Below are some records; output all of them exactly.

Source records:
★ ★ ★

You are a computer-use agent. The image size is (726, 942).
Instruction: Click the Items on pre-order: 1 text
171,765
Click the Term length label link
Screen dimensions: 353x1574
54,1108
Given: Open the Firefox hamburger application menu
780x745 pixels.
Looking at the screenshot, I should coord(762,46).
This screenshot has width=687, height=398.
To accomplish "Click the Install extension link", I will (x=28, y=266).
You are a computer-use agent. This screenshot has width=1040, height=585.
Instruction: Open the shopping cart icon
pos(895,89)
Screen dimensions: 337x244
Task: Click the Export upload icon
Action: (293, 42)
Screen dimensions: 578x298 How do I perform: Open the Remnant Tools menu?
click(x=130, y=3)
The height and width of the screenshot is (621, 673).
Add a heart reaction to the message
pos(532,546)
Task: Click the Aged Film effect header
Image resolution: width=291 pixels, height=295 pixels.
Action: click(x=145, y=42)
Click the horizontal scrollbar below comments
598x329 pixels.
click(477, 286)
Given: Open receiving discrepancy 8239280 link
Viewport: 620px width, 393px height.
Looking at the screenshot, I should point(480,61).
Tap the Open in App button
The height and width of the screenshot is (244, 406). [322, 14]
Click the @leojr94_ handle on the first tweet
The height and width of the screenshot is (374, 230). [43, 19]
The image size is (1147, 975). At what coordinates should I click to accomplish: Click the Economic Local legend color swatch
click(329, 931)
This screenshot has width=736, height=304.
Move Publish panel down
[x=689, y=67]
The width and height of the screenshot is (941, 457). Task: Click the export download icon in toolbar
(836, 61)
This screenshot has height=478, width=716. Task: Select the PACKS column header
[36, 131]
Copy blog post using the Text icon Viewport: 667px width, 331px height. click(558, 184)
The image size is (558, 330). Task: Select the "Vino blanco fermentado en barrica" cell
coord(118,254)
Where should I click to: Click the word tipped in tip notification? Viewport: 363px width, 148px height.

★ ★ ★

Solution for this problem:
You are a computer-use agent. The image size is (726, 942).
Instruction: Click the Items on pre-order: 1 text
171,765
Click the Term length label link
Screen dimensions: 353x1574
54,1108
Given: Open the Firefox hamburger application menu
780x745 pixels.
Looking at the screenshot, I should coord(762,46).
This screenshot has width=687, height=398.
To accomplish "Click the Install extension link", I will (x=28, y=266).
You are a computer-use agent. This screenshot has width=1040, height=585.
Instruction: Open the shopping cart icon
pos(895,89)
Screen dimensions: 337x244
Task: Click the Export upload icon
Action: (293, 42)
Screen dimensions: 578x298 How do I perform: Open the Remnant Tools menu?
click(x=130, y=3)
The height and width of the screenshot is (621, 673).
Add a heart reaction to the message
pos(532,546)
Task: Click the Aged Film effect header
Image resolution: width=291 pixels, height=295 pixels.
Action: click(x=145, y=42)
Click the horizontal scrollbar below comments
598x329 pixels.
click(477, 286)
Given: Open receiving discrepancy 8239280 link
Viewport: 620px width, 393px height.
Looking at the screenshot, I should point(480,61).
Tap the Open in App button
The height and width of the screenshot is (244, 406). [322, 14]
Click the @leojr94_ handle on the first tweet
The height and width of the screenshot is (374, 230). [43, 19]
The image size is (1147, 975). At what coordinates should I click to accomplish: Click the Economic Local legend color swatch
click(329, 931)
This screenshot has width=736, height=304.
Move Publish panel down
[x=689, y=67]
The width and height of the screenshot is (941, 457). Task: Click the export download icon in toolbar
(836, 61)
This screenshot has height=478, width=716. Task: Select the PACKS column header
[36, 131]
Copy blog post using the Text icon Viewport: 667px width, 331px height. click(558, 184)
The image size is (558, 330). Task: Select the "Vino blanco fermentado en barrica" cell
coord(118,254)
Where should I click to: Click the word tipped in tip notification? Viewport: 363px width, 148px height.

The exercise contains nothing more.